TEXTAUSZUG:
::::::::

Es rauscht leise. Vorsichtig setze ich den ersten Schritt in den Raum zwischen den großen rostigen Stahlplatten.

Es rauscht leise. Vorsichtig setze ich den ersten Schritt in den Raum zwischen den großen rostigen Stahlplatten. "Hier, hier" beginnt mich die Frauenstimme hineinzulocken, und ich wage mich weiter vor, bis es mich plötzlich von hinten anruft: "Hier, hier". Woher kommen die Geräusche? Georg Kleins Klanginstallation "Transition" in Richard Serras Skulptur vor der Philharmonie löst akustische Verwirrung aus. Fast unsichtbar hat Klein Lautsprecher und Lichtsensoren in den Boden eingelassen, mit deren Hilfe der Berliner Komponist die 1988 aufgestellte Skulptur "berlin junction" instrumentiert. Ich beuge mich über einen Sensor, und aus dem Lautsprecher dröhnt eine tiefe Männerstimme, vereinzelt verständliche Wortfetzen hallen metallisch und verlieren sich im Spalt zwischen den geschwungenen Stahlplatten. Es sind Fragmente aus dem Brecht-Gedicht "Der Radwechsel", gelesen von Otto Sander, eine der vier Klangquellen, mit denen Klein arbeitet.

Dazu mischen sich aufgezeichneter Verkehrslärm, computergenerierte Sinustöne und eben das Wort "hier", gesprochen von Angela Winkler. Die Sensoren reagieren auf minimale Lichtveränderungen und Bewegungen im Raum, meist zeitversetzt, und so entzieht sich der Klang einer bewusst gesteuerten unmittelbaren Beeinflussung. Bei längerem Verweilen lässt sich die Interaktion zwischen Hörer und Klang zwar erahnen, sein System gibt der Klangteppich jedoch nicht preis. Ich trete hinaus ins Licht, mein Schatten verdunkelt ein letztes Mal einen Sensor. Vielleicht löst er in einigen Minuten einen Impuls aus, "hier, hier" wird es dann rufen, und vorsichtig wird ein irritierter Passant den ersten Schritt in den Raum zwischen den großen rostigen Stahlplatten setzen.

::::::::

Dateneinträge
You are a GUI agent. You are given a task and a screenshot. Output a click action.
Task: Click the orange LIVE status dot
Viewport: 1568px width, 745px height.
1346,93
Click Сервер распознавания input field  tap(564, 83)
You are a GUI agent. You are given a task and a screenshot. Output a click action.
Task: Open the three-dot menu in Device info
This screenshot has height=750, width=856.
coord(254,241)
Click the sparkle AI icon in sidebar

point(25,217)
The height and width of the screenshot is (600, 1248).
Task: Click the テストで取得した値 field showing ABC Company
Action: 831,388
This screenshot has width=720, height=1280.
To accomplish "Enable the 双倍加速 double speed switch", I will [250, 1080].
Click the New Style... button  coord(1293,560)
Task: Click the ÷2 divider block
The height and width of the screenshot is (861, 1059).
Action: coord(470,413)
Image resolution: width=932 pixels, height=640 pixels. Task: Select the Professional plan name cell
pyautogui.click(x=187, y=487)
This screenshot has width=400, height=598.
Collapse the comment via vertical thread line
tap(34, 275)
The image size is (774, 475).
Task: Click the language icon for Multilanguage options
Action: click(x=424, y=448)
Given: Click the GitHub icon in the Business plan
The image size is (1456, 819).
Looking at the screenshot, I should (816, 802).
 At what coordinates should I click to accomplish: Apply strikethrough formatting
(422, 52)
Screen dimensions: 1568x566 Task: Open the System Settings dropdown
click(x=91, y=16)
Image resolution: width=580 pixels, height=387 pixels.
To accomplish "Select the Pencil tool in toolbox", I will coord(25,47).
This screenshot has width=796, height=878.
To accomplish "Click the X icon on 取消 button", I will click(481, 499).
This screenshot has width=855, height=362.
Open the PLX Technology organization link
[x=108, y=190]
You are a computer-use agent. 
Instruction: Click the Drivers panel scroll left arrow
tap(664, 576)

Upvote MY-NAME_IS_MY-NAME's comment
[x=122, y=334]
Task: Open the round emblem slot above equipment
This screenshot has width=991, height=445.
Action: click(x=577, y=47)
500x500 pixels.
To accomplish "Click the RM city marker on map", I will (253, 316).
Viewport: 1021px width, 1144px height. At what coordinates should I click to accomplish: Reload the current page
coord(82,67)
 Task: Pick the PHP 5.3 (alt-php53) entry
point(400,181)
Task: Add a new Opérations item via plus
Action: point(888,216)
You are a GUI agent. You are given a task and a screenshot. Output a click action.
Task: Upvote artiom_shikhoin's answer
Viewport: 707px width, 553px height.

::::::::

AUFGABEN:
1. Aus welchem Gedicht stammen laut dem Textauszug die Fragmente, die Otto Sander liest?
2. Tausche in den Einträgen im Abschnitt von der Zeile mit "Image resolution: width=580" bis zur Zeile mit "coord(82,67)" das Wort "screenshot" gegen "capture" aus und gib nur diese Zeilen sonst unverändert wieder.

LÖSUNGEN JE AUFGABE:
1. Aus dem Brecht-Gedicht "Der Radwechsel".

2.
Image resolution: width=580 pixels, height=387 pixels.
To accomplish "Select the Pencil tool in toolbox", I will coord(25,47).
This capture has width=796, height=878.
To accomplish "Click the X icon on 取消 button", I will click(481, 499).
This capture has width=855, height=362.
Open the PLX Technology organization link
[x=108, y=190]
You are a computer-use agent. 
Instruction: Click the Drivers panel scroll left arrow
tap(664, 576)

Upvote MY-NAME_IS_MY-NAME's comment
[x=122, y=334]
Task: Open the round emblem slot above equipment
This capture has width=991, height=445.
Action: click(x=577, y=47)
500x500 pixels.
To accomplish "Click the RM city marker on map", I will (253, 316).
Viewport: 1021px width, 1144px height. At what coordinates should I click to accomplish: Reload the current page
coord(82,67)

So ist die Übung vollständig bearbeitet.